=== Task objective ===
Lines below that include the word "computer" should each be copied.

··· Information provided ···

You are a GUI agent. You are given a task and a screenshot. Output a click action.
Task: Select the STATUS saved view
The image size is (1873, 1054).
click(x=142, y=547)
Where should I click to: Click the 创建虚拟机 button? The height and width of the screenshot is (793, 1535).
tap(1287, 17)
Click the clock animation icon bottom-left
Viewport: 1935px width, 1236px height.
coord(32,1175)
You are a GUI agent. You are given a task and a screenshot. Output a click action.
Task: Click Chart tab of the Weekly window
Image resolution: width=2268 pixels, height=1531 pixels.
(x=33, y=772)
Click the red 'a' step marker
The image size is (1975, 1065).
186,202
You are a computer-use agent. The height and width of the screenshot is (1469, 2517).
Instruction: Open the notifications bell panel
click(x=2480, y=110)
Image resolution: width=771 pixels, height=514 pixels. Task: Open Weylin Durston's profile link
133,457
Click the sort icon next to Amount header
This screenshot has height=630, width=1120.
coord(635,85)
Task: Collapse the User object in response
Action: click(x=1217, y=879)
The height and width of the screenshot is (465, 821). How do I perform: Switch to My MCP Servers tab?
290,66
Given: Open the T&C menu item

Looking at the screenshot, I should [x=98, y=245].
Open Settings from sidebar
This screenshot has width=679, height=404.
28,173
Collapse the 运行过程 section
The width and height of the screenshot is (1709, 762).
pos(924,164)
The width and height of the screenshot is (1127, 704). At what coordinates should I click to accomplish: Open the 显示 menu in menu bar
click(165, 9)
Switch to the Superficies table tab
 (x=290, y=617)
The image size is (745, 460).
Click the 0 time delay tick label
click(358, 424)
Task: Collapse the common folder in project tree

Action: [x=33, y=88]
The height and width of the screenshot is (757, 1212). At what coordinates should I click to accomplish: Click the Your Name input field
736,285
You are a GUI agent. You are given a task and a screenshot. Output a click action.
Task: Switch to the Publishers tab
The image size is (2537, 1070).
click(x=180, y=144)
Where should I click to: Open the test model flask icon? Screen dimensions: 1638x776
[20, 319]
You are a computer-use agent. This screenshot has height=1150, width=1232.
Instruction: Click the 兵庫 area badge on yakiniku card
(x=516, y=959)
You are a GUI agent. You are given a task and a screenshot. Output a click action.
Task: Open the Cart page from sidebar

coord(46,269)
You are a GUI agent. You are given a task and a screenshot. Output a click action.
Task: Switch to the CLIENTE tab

···

=== Output below ===
You are a computer-use agent. The height and width of the screenshot is (1469, 2517).
You are a computer-use agent. This screenshot has height=1150, width=1232.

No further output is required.